As I went through my notes of the peaks in valleys of my career, these are the things that really stood out to me.

Over the course of many months, a foundation that was once stable can start to lean after each misstep – over time and many faults, it creates a leaning tower that people see each day when they come into work.

1. Consistent Feedback that Management isn’t Listening to Feedback

From my experience, when this happens over ~2 years, it’s a sign that something is wrong.

If employees don’t trust the feedback system in place, it’s hard to create a flywheel to improve everything around them. One consistent thing that I noticed within organizations that fail is that employees don’t believe meaningful action will be taken from the surveys that they pour their feedback into. While there are several reasons for this, one key DevOps area that can be borrowed here is to make work visible.

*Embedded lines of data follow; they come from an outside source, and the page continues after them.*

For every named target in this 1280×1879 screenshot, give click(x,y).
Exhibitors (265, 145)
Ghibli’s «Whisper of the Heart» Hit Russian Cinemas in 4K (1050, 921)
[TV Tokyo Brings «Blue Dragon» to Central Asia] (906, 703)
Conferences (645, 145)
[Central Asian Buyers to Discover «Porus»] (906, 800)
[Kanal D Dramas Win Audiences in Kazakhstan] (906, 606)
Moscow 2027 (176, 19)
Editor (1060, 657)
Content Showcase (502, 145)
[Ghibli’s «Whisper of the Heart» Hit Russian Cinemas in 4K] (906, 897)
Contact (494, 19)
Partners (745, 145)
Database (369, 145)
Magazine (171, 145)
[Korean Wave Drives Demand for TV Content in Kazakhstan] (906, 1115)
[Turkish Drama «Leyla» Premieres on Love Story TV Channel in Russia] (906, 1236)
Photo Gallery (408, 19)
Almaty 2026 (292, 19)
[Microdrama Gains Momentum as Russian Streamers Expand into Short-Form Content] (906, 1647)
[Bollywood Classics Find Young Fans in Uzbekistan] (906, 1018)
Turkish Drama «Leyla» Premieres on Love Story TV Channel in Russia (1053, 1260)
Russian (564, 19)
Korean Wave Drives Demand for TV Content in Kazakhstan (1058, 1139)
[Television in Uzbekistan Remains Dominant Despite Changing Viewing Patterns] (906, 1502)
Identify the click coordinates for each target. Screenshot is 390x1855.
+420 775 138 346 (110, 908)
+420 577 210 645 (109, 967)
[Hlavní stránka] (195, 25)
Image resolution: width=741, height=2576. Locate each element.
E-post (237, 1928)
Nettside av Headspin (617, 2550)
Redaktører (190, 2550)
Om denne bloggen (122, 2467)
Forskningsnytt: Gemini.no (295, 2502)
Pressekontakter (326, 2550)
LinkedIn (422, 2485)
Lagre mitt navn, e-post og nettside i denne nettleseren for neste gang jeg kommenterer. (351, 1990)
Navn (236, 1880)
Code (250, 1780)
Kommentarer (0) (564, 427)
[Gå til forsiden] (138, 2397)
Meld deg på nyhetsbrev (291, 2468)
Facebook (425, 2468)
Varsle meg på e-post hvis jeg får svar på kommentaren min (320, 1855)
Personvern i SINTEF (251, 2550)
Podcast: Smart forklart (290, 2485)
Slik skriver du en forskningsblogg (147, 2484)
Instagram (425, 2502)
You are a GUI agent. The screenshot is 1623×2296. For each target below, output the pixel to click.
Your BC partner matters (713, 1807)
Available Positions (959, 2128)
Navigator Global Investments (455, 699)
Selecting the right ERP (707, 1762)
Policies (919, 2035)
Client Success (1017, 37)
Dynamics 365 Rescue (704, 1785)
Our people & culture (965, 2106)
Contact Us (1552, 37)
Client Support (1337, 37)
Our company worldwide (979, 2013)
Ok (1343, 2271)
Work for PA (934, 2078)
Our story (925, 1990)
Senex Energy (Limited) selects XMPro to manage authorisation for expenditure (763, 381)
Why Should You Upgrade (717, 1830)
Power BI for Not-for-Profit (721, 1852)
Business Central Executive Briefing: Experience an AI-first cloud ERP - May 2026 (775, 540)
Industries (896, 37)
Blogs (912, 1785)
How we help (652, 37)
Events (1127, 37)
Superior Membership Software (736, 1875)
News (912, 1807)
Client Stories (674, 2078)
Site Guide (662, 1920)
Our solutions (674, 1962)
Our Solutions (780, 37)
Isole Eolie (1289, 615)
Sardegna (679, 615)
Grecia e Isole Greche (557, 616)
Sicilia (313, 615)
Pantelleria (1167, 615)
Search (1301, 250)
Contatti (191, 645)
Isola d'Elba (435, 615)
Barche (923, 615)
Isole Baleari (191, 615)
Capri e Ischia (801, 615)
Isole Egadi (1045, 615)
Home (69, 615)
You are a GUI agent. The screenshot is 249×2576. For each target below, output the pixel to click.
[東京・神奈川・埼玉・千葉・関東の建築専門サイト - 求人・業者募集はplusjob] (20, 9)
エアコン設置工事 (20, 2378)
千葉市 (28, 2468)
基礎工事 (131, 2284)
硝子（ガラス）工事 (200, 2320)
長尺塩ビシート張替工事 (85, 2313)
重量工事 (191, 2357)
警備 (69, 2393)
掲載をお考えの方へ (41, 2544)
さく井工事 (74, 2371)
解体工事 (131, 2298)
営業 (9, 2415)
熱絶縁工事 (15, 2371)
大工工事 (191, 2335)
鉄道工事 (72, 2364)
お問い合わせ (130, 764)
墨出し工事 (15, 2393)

Make action items public for the effort your leadership team is dedicating to making things better. Overlay feedback on monthly retrospectives to get continual feedback from your teams.

2. Last Minute Budget Cancellations

I’ve typically seen Q4 Travel and Education (T&E) budgets shrink to zero as the company panics to make their most important quarter successful. While T&E budget usually doesn’t represent a significant portion of the Profit and Loss (P&L) statement, when the company provides guidance out of the blue to cancel all travel, where it then must be approved by a VP, things aren’t looking good. If this happens successive quarters in a row, or every year for 2 years, it’s a symptom of poor budgeting.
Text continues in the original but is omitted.